### WHAT THE TASK ASKS
Read the records beneath this task and copy every line that contains the string "Collapse".

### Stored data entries
◆ ◆ ◆ ◆ ◆
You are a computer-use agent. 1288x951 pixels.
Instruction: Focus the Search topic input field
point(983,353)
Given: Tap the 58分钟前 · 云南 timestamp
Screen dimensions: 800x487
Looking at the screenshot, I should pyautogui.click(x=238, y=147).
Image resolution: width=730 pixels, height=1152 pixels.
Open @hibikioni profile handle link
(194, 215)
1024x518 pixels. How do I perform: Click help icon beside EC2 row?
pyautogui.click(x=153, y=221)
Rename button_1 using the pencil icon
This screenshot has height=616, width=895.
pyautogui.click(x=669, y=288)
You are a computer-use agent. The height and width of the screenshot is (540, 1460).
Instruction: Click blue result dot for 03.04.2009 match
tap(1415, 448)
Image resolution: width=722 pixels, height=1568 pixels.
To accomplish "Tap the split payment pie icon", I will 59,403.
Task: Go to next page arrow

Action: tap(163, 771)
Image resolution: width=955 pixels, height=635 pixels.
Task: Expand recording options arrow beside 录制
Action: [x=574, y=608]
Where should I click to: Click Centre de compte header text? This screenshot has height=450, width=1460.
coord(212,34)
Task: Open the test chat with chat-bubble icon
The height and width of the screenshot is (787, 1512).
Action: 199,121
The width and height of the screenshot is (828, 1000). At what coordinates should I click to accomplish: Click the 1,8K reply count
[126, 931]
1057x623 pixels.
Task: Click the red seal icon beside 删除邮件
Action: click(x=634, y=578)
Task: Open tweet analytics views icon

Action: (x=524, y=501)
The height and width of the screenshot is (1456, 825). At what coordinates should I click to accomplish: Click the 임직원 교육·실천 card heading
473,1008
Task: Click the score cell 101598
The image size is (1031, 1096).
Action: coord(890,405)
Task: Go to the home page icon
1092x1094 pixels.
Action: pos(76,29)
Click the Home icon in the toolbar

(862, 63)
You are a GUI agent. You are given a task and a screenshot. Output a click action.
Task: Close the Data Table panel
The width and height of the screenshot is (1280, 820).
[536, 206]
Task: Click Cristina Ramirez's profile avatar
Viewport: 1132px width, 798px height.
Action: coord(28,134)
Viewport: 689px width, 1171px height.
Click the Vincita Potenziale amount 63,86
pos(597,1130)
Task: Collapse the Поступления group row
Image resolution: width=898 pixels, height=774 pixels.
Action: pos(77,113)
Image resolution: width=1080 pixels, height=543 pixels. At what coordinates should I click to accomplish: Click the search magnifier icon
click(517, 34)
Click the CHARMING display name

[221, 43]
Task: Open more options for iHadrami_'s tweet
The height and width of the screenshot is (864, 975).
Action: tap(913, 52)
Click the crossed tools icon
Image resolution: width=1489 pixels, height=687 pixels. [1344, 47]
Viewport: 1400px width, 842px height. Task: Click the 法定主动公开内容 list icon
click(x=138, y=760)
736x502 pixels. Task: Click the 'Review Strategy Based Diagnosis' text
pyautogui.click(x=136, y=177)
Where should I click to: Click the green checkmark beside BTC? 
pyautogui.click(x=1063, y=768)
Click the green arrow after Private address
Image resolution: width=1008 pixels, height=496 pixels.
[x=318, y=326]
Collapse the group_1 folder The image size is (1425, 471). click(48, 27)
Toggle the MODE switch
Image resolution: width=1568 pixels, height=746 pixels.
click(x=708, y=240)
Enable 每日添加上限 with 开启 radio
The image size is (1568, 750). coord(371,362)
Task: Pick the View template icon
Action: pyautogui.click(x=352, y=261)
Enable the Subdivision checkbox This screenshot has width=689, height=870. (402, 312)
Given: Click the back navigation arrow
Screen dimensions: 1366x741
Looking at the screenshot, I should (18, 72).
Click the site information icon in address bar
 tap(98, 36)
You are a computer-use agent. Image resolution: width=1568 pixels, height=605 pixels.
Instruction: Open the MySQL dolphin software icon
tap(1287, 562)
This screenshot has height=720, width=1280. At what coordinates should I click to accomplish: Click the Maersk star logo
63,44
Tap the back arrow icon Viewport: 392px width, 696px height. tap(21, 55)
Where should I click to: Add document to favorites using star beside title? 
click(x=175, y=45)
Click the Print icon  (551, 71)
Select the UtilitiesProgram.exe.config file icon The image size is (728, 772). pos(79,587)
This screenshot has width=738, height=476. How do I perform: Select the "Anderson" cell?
◆ ◆ ◆ ◆ ◆
### RESULT FOR THIS TASK
Task: Collapse the Поступления group row
Collapse the group_1 folder The image size is (1425, 471). click(48, 27)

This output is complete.